▸ DOCUMENT:
• • • • • • •
A bigger screen, 4G LTE speed and a digital wallet are big plusses.

Apple Inc. has unveiled the highly anticipated iPhone 5. Of greatest importance to retailers, travel firms and ticket sellers in mobile commerce, the new iPhone boasts a larger screen, faster wireless connectivity, and a new operating system replete with features including Facebook integration and a digital wallet named Passbook.

“We anticipate that the iPhone 5 will drive a significant product cycle and put a lot of pressure on competitors,” says Shaw Wu, an analyst at investment firm Sterne Agee. “The previous update from iPhone 4 to iPhone 4S was arguably a relatively minor one with Siri being the biggest new feature. Despite that, a record number of iPhones were sold.”

From screen size to 4G LTE wireless speed to maps with turn-by-turn navigation, the iPhone 5 has many more advances over the iPhone 4S, Wu says. As a result, Sterne Agee is projecting Apple will sell 45 million iPhone 5 devices in the fourth quarter, well above the previous record high of 37 million units set in Q4 2011.
• • • • • • •
▸ DATA PROVIDED:
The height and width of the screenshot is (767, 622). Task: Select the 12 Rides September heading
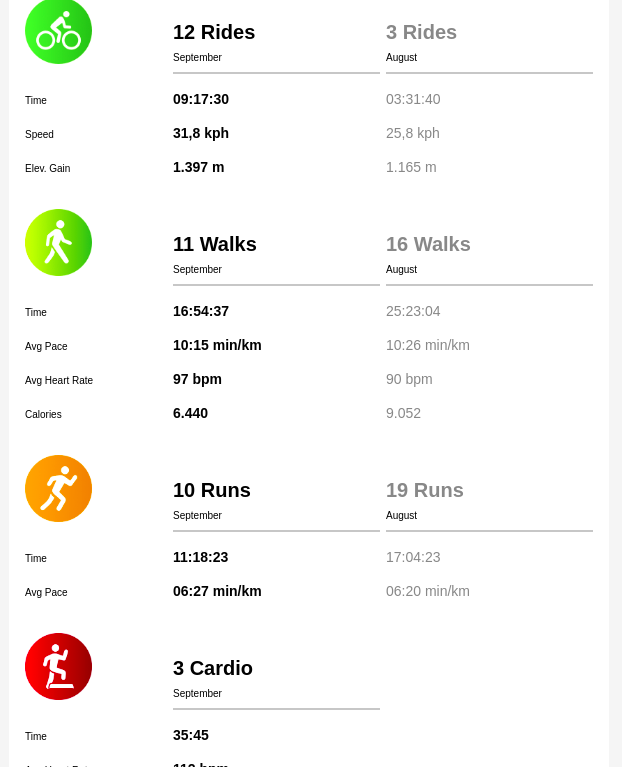coord(214,32)
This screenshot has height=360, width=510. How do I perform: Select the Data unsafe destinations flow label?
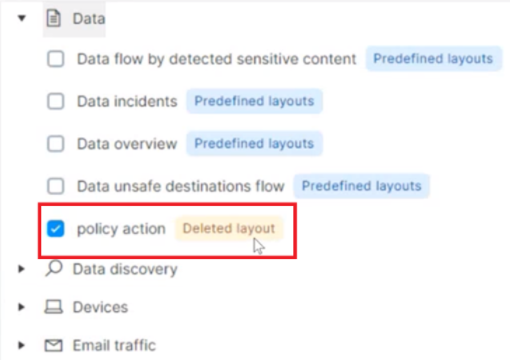point(181,186)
• • • • • • •
▸ BRIEF:
Copy, word for word, the stretch of the iPhone 5 article above from "A bigger screen, 4G" through "wallet named Passbook.".

▸ FINAL RESULT:
A bigger screen, 4G LTE speed and a digital wallet are big plusses.

Apple Inc. has unveiled the highly anticipated iPhone 5. Of greatest importance to retailers, travel firms and ticket sellers in mobile commerce, the new iPhone boasts a larger screen, faster wireless connectivity, and a new operating system replete with features including Facebook integration and a digital wallet named Passbook.